Le Deuxieme Acte, la recensione | Cannes 77
Un film dentro un film dentro un film, fino a perdersi. Le Deuxieme Acte ha le idee migliori ma non sempre sa come chiuderle
La recensione di Le Deuxieme Acte di Quentin Dupieux, film di apertura di Cannes
Lo sa anche Dupieux che alla fine di questo film iniziato con i due sopracitati pianisequenza, rifà quel percorso ma inquadrando i binari del carrello. Come a celebrarlo. Cinema che parla di cinema, che mostra i dispositivi di messa in scena, sublima le paure dell’industria e prende in giro gli attori, materia perfetta per l’apertura di Cannes anche se poi, dopo aver iniziato a raccontare di questi quattro attori (che diventano cinque) si perde. È un cunicolo di film dentro il film, da subito gli attori sanno di essere tali e un incidente con il dialogo in cui uno dei due svela la sua omofobia introduce il fatto che siano terrorizzati dalla cancel culture. Sanno cosa va detto ma non tutti lo pensano davvero. Quando crediamo di aver capito a che livello siamo (cioè il film che vediamo è finto e gli attori sono persone diverse), scopriamo che anche quello è un altro film e gli attori hanno caratteri ancora diversi. Nel pieno stile di Dupieux l’obiettivo non è la logica ma sorprendere e confondere, giocando con regole che ha appena creato invece di sfruttare quelle di altri film.
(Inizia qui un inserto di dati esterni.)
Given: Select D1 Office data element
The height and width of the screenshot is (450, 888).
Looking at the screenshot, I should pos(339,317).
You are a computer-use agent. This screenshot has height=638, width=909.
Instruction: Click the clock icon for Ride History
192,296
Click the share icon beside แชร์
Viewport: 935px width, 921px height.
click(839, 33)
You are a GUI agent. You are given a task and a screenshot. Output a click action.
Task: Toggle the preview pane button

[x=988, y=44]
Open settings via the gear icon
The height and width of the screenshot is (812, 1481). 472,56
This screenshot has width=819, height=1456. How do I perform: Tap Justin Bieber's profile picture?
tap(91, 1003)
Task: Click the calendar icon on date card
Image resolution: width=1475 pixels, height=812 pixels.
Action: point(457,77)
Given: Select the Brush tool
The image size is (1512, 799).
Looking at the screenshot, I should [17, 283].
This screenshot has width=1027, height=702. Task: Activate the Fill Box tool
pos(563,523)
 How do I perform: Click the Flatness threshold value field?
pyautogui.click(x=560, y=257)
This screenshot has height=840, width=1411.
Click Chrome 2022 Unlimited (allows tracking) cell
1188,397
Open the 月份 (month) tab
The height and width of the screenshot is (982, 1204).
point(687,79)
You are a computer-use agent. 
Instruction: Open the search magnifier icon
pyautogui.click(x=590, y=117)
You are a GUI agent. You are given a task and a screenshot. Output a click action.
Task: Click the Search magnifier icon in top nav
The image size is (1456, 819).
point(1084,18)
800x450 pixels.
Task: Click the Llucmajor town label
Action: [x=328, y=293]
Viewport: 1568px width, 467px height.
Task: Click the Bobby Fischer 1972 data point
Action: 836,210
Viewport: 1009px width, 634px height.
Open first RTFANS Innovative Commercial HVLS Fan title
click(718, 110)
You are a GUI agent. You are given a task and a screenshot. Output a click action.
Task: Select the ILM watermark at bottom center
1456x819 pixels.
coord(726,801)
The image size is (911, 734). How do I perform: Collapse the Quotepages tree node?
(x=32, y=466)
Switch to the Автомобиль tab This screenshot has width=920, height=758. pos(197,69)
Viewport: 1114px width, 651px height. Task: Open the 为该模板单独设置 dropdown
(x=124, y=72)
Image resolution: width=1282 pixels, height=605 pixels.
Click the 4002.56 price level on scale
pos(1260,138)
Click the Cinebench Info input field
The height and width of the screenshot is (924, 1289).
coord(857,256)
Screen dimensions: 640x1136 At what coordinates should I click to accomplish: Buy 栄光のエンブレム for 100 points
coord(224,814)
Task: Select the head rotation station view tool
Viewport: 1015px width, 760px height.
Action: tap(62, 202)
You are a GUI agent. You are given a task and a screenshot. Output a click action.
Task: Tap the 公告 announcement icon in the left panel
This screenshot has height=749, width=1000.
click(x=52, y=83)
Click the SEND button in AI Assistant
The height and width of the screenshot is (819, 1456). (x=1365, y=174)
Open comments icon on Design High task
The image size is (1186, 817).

Nelle parti migliori di Le Deuxieme Acte ci sono moltissime suggestioni (perché questi attori di un film scritto e diretto da un’intelligenza artificiale quando sbagliano vanno avanti come non potessero rifare le scene, come fossero su un palco teatrale?), nelle peggiori insegue farfalle, cerca di arrivare a un punto non giungendoci mai e girando intorno ad alcune idee, come per l’appunto l’intelligenza artificiale, la comparsa incapace e via dicendo. Non che si voglia cercare davvero un senso nei film di Dupieux (sarebbe troppo anche per un critico!) ma è chiaro che nei suoi film e specialmente in questo che con Yannick compone un dittico, ci sono stimoli e invenzioni sul rapporto tra spettatori, attori e creatori, che sono tutt’altro che scemi (nonostante la forma voglia essere scema). Eppure alla fine ci si ritrova con quella che è più una forma di buon e rispettabile escapismo che il divertimento intellettuale che pensa di essere.